→ TASK OBJECTIVE: Give the number of lines in the material below that contain the word "agent", and nothing else.

→ DATASET EXTRACT:
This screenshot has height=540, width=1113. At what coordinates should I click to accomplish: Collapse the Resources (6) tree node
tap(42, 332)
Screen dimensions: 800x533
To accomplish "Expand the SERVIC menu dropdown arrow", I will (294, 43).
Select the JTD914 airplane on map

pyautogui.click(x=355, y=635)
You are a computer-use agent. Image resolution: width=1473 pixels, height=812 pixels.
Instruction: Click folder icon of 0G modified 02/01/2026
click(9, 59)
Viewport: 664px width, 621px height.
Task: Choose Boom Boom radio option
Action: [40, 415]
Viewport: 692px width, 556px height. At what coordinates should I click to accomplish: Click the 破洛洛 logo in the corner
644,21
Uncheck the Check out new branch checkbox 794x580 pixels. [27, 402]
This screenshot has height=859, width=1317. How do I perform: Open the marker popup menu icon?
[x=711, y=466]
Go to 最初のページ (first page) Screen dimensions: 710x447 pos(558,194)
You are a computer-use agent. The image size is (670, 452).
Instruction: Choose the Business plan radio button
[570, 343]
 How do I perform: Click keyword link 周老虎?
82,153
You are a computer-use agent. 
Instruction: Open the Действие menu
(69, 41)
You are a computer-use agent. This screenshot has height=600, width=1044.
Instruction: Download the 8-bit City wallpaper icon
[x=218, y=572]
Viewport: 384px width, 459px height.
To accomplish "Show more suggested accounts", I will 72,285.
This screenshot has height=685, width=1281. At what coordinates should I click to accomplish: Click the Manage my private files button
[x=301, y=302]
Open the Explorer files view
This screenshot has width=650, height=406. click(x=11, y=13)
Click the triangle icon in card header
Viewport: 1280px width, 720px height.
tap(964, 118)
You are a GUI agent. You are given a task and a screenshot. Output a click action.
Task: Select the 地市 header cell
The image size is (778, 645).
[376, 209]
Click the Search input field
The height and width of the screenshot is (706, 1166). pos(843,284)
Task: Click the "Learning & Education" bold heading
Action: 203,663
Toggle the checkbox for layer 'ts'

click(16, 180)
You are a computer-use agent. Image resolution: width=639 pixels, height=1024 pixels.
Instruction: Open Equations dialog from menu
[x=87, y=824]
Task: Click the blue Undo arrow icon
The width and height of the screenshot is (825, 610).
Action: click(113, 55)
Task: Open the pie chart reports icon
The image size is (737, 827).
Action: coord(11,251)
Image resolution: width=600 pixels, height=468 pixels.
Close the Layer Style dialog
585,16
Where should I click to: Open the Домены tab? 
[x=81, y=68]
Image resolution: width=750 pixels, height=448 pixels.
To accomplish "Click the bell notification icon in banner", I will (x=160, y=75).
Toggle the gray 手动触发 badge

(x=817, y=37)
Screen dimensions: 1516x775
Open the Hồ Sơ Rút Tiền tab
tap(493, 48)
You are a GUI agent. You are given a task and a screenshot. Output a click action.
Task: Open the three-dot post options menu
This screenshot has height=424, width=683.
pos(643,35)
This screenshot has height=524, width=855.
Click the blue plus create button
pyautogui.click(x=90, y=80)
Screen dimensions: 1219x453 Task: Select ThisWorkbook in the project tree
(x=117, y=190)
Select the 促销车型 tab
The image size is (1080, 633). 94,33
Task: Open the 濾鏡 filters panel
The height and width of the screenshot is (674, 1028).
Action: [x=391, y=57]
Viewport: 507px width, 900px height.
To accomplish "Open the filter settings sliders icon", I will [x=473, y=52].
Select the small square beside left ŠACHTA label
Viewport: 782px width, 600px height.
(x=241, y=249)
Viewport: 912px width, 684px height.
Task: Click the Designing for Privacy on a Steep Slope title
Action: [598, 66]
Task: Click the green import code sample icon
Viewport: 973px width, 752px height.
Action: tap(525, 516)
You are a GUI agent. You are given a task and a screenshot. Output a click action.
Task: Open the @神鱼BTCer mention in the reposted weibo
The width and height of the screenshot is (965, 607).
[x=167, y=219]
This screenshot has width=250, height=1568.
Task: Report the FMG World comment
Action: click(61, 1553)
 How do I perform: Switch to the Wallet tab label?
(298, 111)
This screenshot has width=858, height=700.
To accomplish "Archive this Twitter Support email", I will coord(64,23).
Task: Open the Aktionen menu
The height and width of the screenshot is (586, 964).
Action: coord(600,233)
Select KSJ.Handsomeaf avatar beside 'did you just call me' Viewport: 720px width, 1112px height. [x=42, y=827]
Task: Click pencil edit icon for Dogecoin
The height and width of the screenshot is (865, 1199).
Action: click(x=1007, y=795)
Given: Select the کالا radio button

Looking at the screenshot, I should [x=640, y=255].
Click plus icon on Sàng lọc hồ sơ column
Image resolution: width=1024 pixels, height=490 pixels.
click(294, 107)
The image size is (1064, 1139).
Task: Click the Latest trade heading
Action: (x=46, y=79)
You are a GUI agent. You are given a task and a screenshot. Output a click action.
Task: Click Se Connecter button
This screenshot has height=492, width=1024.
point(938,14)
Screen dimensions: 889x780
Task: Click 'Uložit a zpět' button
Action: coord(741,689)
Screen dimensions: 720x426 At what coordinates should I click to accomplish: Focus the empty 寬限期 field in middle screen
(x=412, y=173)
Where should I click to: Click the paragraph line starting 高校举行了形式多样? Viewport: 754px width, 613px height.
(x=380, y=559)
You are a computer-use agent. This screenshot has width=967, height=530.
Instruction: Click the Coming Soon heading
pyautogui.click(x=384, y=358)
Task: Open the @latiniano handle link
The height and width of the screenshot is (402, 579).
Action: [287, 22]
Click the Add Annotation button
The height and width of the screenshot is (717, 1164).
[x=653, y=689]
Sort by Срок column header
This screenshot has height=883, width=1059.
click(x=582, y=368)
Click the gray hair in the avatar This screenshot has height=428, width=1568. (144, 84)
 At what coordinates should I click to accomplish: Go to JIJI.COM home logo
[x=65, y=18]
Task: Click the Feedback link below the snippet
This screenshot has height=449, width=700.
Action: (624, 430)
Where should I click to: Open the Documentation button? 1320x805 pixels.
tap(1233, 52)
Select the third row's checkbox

→ RESPONSE TO THIS EXERCISE: 10